Travis Crawford, portrayed by Michael Roark, is introduced on April 29 as the owner of Hank's Dive Bar which is frequented by Victoria Newman (Amelia Heinle). Roark vacated the role on December 6.

==Bethany Bryant==

Bethany Bryant, portrayed by Chrishell Stause, was introduced May 25 as a waitress at Billy Abbott's (Jason Thompson) restaurant. Stause was best known to daytime fans as Amanda Dillon on All My Children and Jordan Ridgeway on Days of Our Lives. At the time, Stause was also engaged to Justin Hartley who played Adam Newman. Stause last appeared on August 17. Bethany has a huge crush on Billy and finds him drinking at a local bar, but he doesn't remember her name and they sleep together. Billy's mother Jill Abbott (Jess Walton) finds them in the afterglow and chastises her son leading to Billy rejecting Bethany.

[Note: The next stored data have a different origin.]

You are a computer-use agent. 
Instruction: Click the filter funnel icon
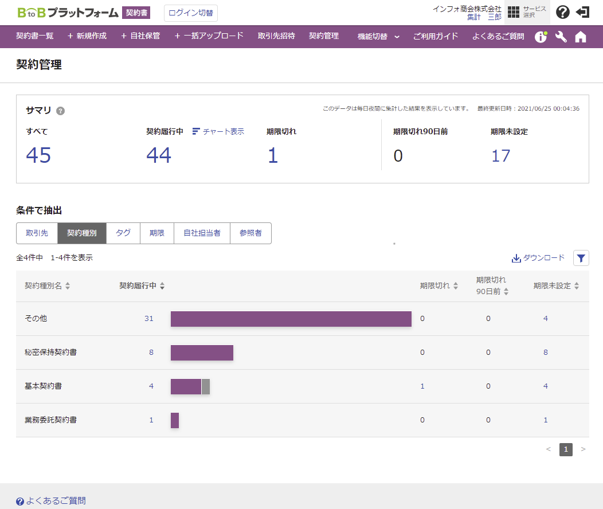pyautogui.click(x=581, y=258)

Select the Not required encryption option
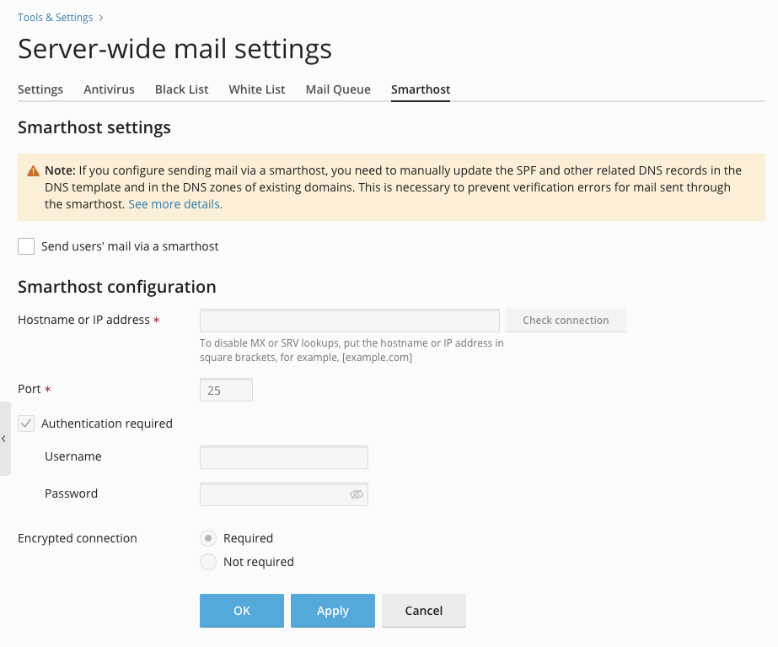pos(208,562)
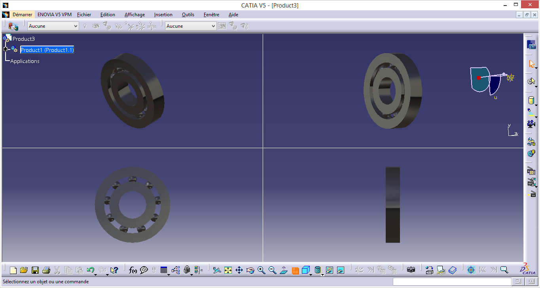Open the Outils menu

[x=188, y=15]
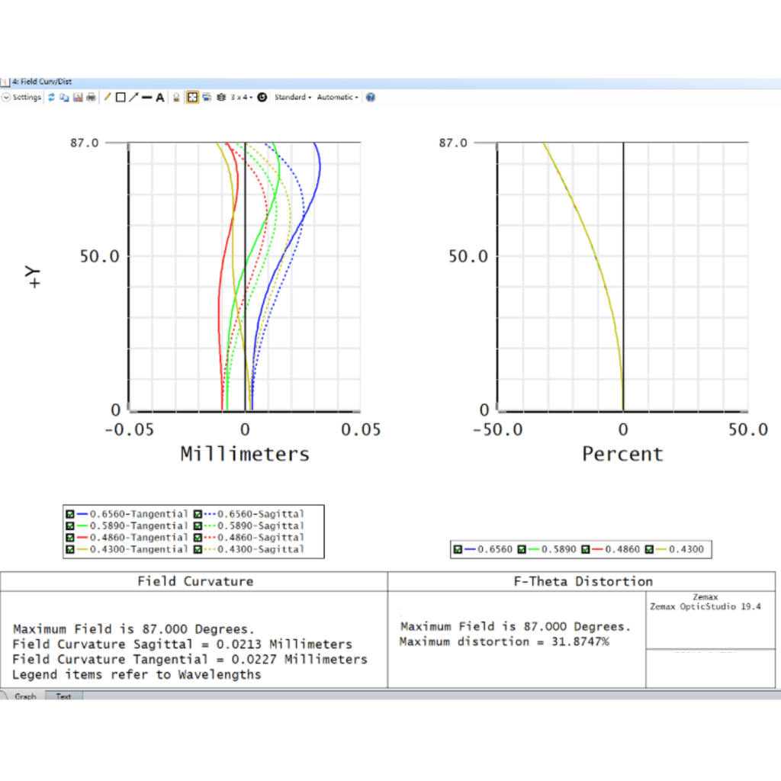Open the Standard dropdown
Image resolution: width=781 pixels, height=781 pixels.
pos(292,98)
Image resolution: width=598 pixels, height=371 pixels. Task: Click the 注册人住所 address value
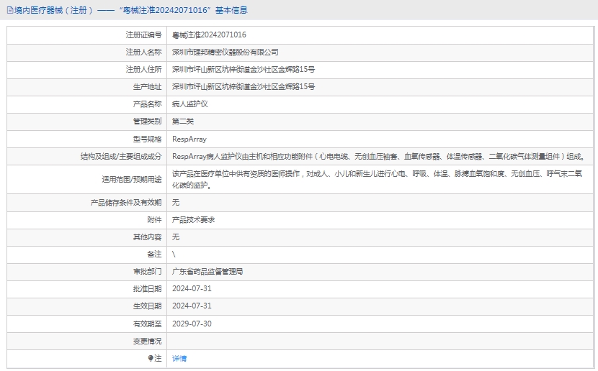click(x=243, y=69)
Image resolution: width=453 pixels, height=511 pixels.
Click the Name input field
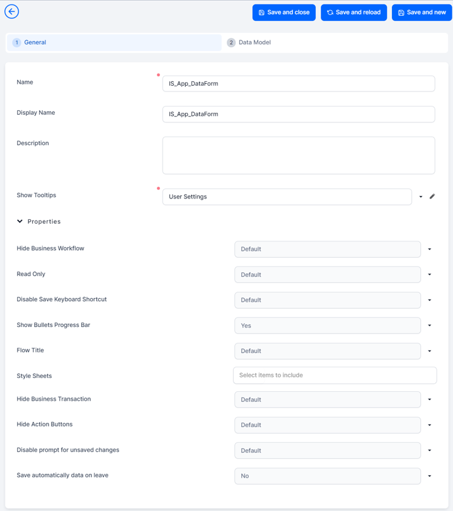coord(298,84)
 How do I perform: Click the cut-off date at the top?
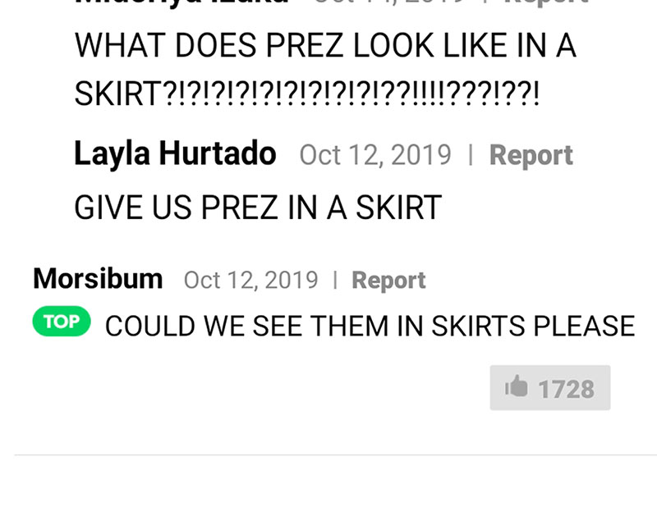(390, 2)
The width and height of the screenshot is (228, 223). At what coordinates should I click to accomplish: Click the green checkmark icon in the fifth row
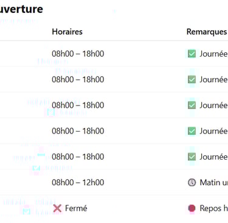click(x=192, y=157)
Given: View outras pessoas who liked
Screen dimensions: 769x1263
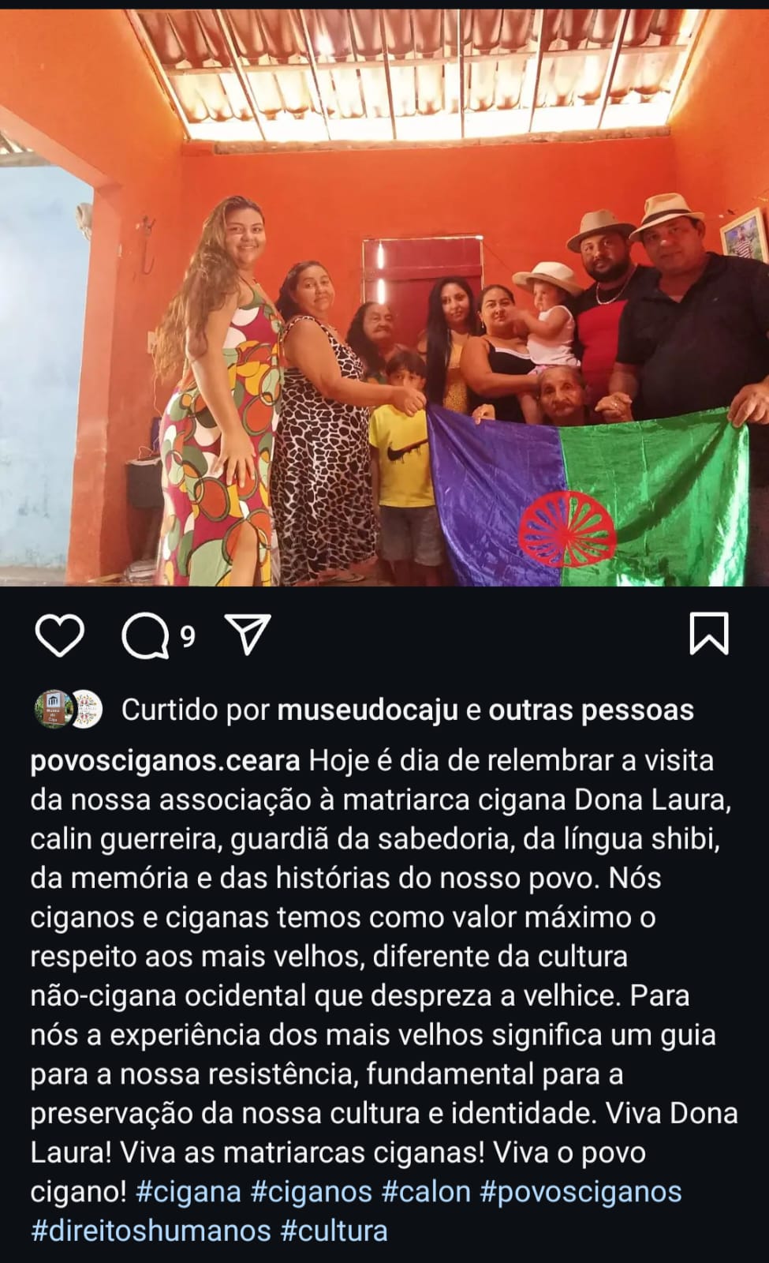Looking at the screenshot, I should (592, 710).
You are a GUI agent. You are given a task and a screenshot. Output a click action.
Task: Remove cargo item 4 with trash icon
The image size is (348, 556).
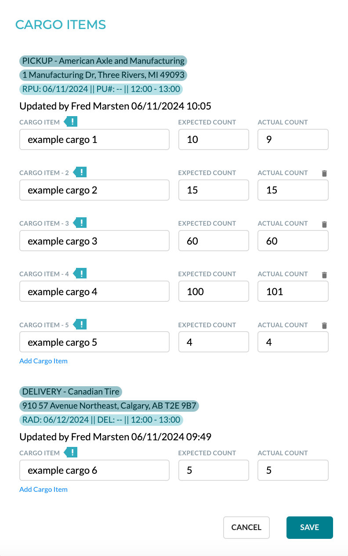[x=324, y=275]
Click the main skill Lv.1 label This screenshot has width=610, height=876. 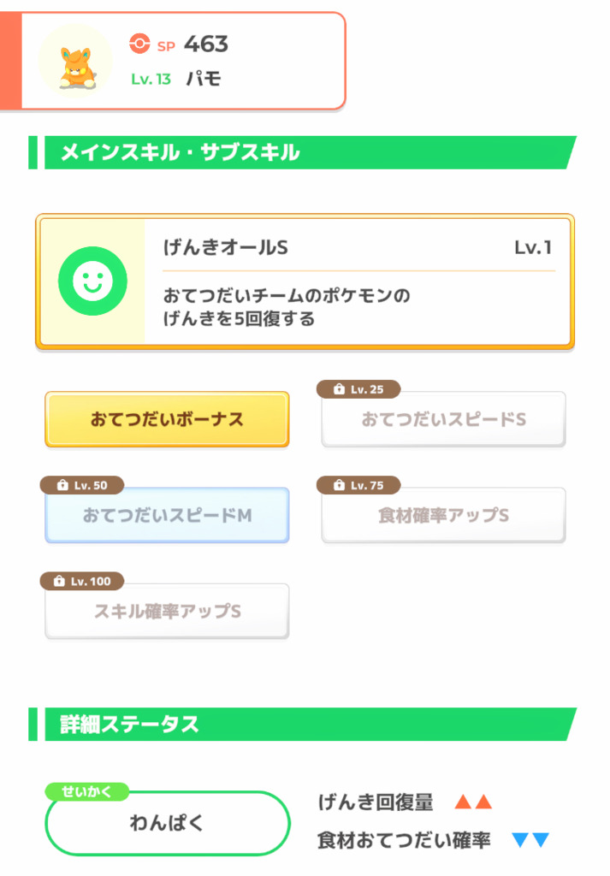(x=533, y=247)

When Billy gets into a motorcycle accident, his sister-in-law Phyllis Summers (Gina Tognoni) bribes Bethany into claiming she was with him. Realizing Phyllis is the reason Billy rejected her, Bethany agrees to pose as Billy's girlfriend to meet his brother Jack (Peter Bergman). Bethany taunts Phyllis and warns Billy that Jack will become suspicious if he isn't more convincing. Phyllis changes her mind and offers Bethany to leave town. When the truth comes out, Bethany offers to date Billy to help him get over Phyllis and he agrees though he is still in love with Phyllis. Bethany later receives more money and suspects Billy, Jill or Phyllis of trying to pay her off only to discover it is Victor Newman (Eric Braeden).

==Lucinda Winters==

Lucinda Winters, played by Nichelle Nichols, is the estranged mother of Neil Winters (Kristoff St. John). Nichols first appeared on September 1.

==Ravi Shapur==

Ravi Shapur, portrayed by Abhi Sinha, is a computer engineer hired by Jabot Cosmetics. Abhi made his debut on December 12, on a recurring basis.
On News Years eve 2016, Ravi kisses Ashley Abbott, as he has formed feelings for her. Ashley initially disregards Ravi, however she later shows interest in him.
In August 2017, Ashley and Ravi have sex, however they both decide to remain close friends, nothing more. In April 2018, Ravi helps Kyle Abbott decode a video file burnt by Ashley, revealing that Jack is not John's son. Since then he has faded out, and last appeared in May 2018.